His comments are the first sign that cracks are appearing in the governments’ process to set up a body merging seven equalities areas into a new Commission for Equality and Human Rights (CEHR).
In an interview with Blink Phillips, Chair of the race-specific Commission for Racial Equality (CRE), said the process was not a done deal and he would consider walking away if demands for resources and powers for the new body were not met.
Phillips said he favoured the single equalities body in principle, but added: “We’ve got to have the right resources, the right expertise; and we have got to keep and enhance the legal powers we’ve got at the moment. If that isn’t what takes place then I’m not interested.
“I’ve been very clear with ministers about it. I’m not going to kill myself over this. If it doesn’t happen then the CRE is a perfectly good organisation, it’s just got to do it’s job better.”
Phillips added: “I think that the government is pretty determined to get it through, but I don’t think there is any reason that says it will automatically happen.
|Trevor Phillips draws the line
“I’m not going to go so far to say the jury’s out. I would like it to happen, however if what is proposed isn’t in the interests of race equality then as far as I’m concerned it doesn’t happen. We’re not going to be part of it.”
His comments are sure to send shockwaves through the Department for Trade and Industry (DTI), which is supervising the process of starting the single equalities body and the taskforce which is working out details of how the new body would work in practice.
CEHR will combine race equality, disabilities, sexual orientation, age and religious discrimination, human rights and gender issues.
It will also spell the end for the three existing equality bodies – the CRE, the Disability Rights Commission and the gender-specific Equal Opportunities Commission.
Organisations like Operation Black Vote, and The 1990 Trust, which fund Blink, have raised concerns over the lack of dissenting voices and grassroots minority ethnic representation on the CEHR taskforce, which was pulled together by the DTI. Without this, they argue, the whole process and the new body will lack a mandate to represent those communities.
Michelynn Lafleche, Director of the Runnymede Trust and a member of the CEHR taskforce, agreed with Phillips that there was still a long way in setting up the new body.
She said: “Trevor is probably right. Obviously he’s in a position to know what goes on in government more than I am. So, no I don’t think it’s a done deal at all. It’s a very long process before it’s finished. Even if it is finished.”
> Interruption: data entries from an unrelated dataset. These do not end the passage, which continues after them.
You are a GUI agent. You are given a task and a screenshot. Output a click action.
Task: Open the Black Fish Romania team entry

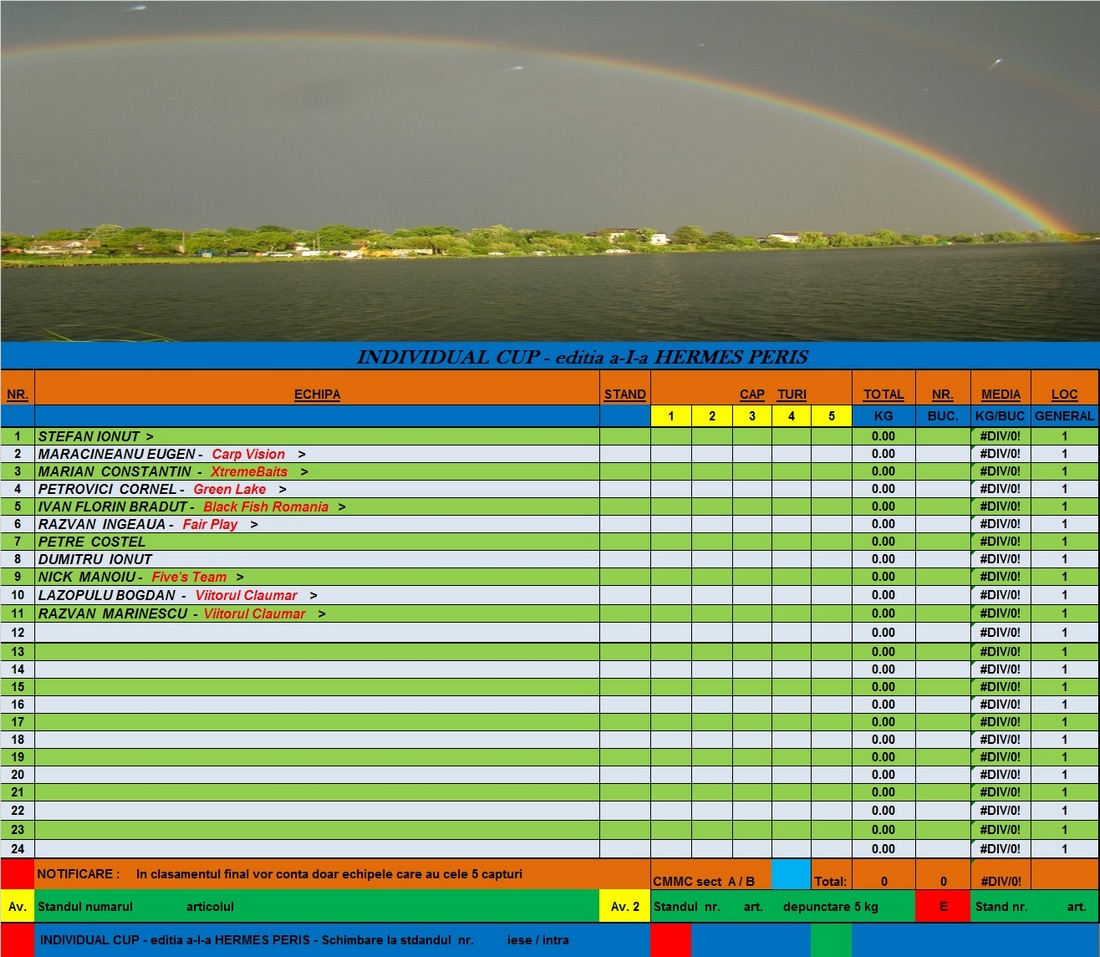pos(265,506)
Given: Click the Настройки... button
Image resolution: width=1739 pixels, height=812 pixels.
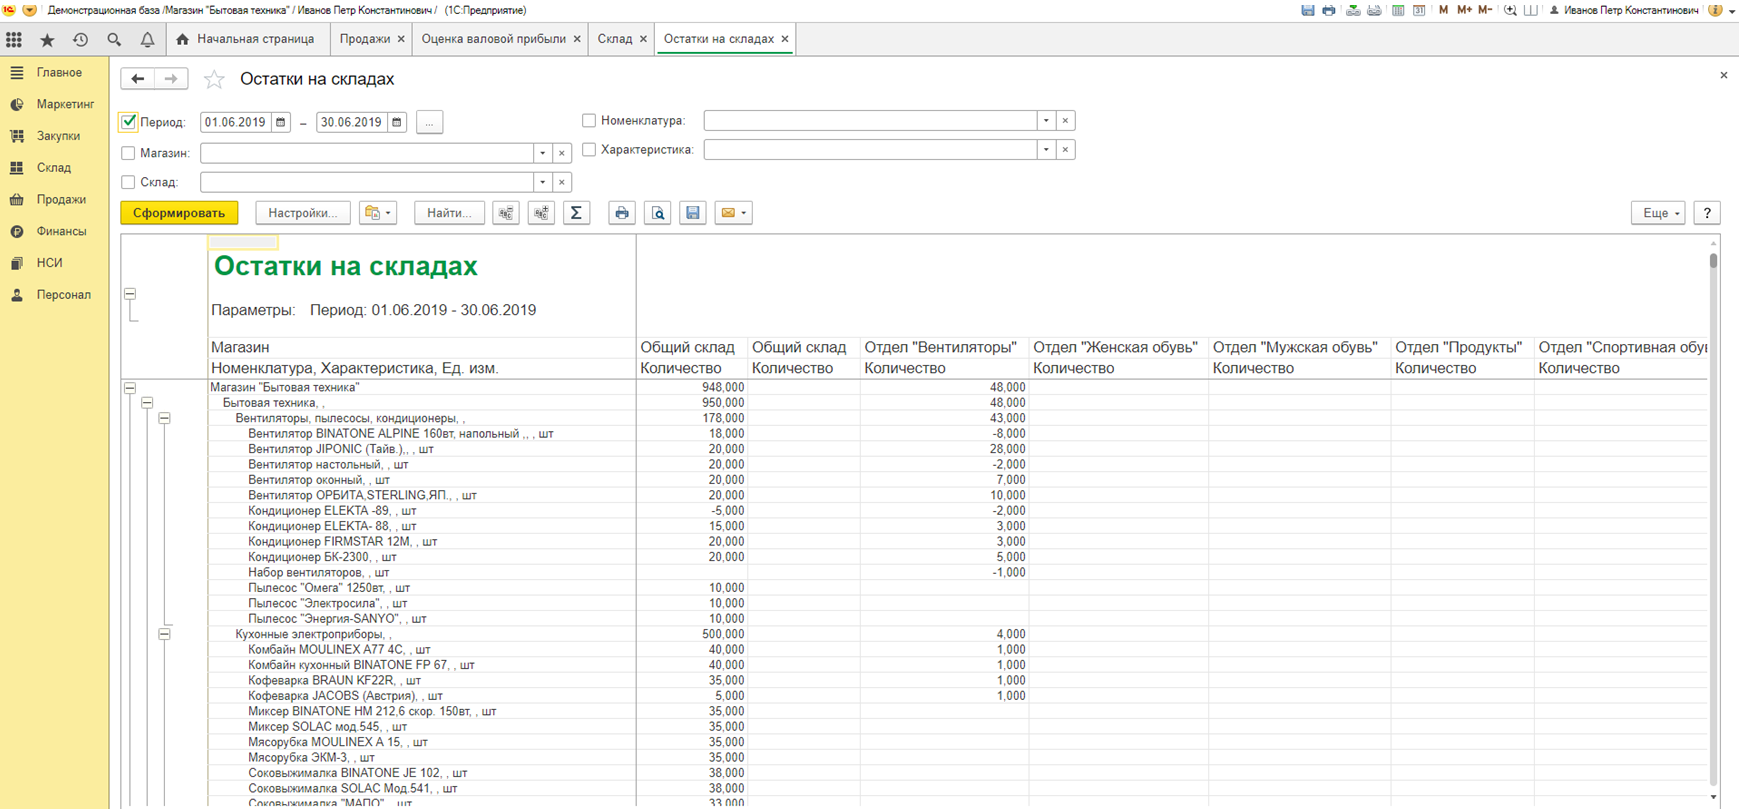Looking at the screenshot, I should (302, 213).
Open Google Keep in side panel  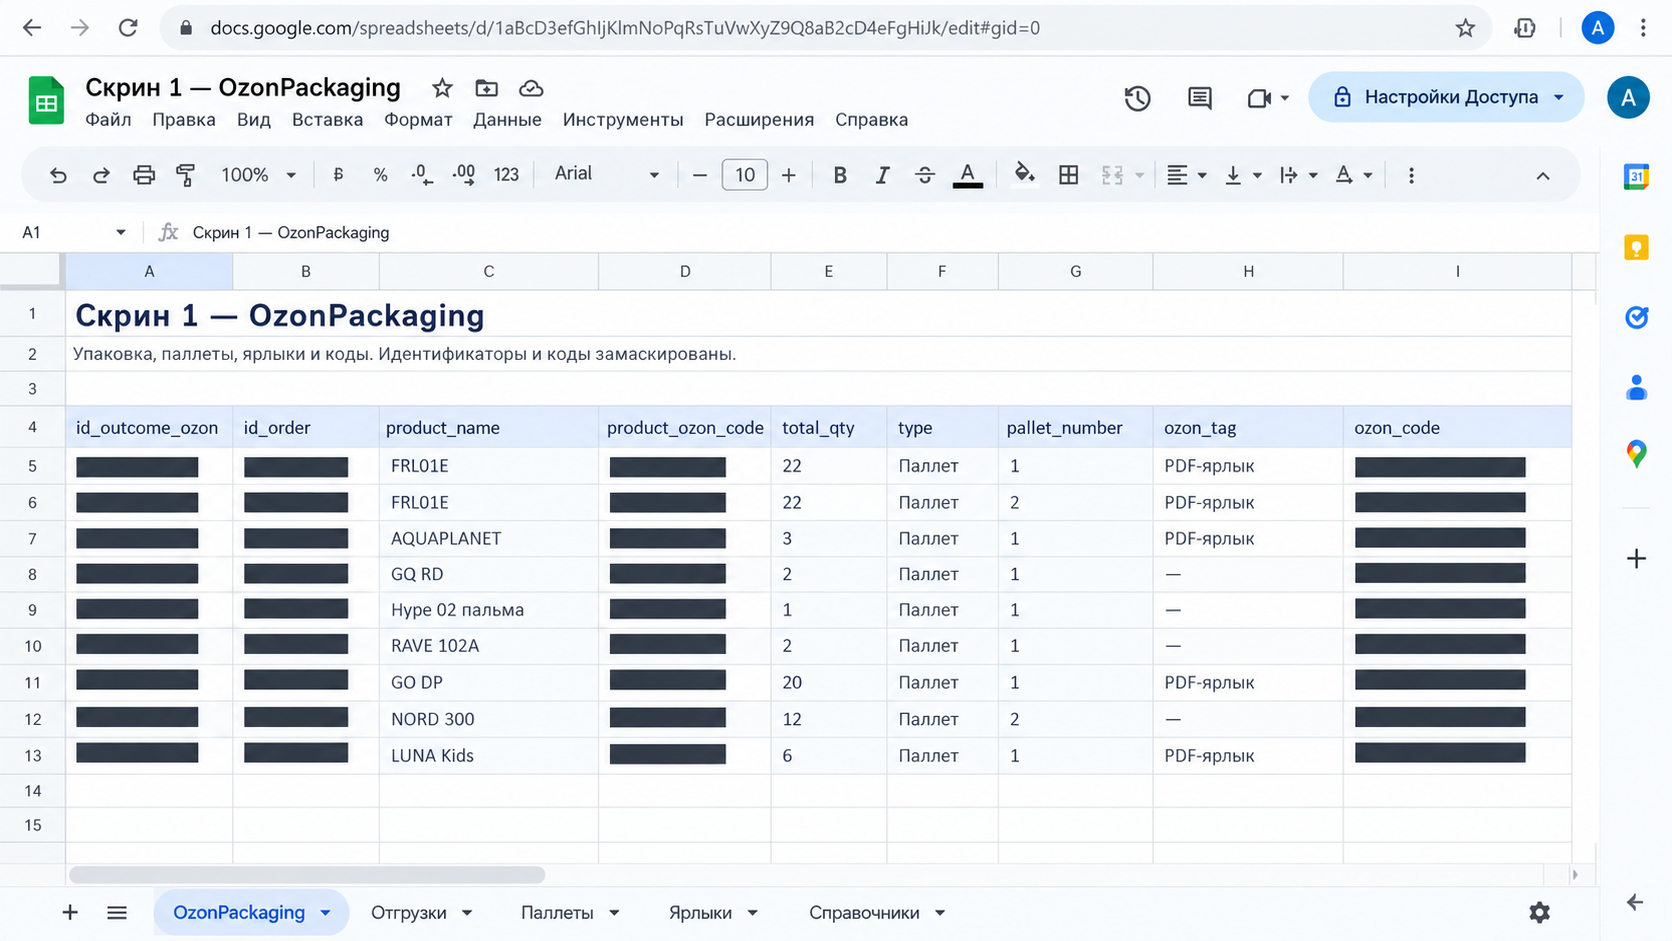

A DTI White Paper, to be published in June, will set out full details of what the new body will look like following the conclusion of the taskforce’s deliberations in a fortnight. Lafleche said this must be widely consulted on.
“We really must get as many organisations to respond as possible”, she said. “The process should be trying to be as inclusive as possible and by making the documents public, that’s one method of doing it. Another method is to continue to have discussions through as many forums as possible, and your website is one.”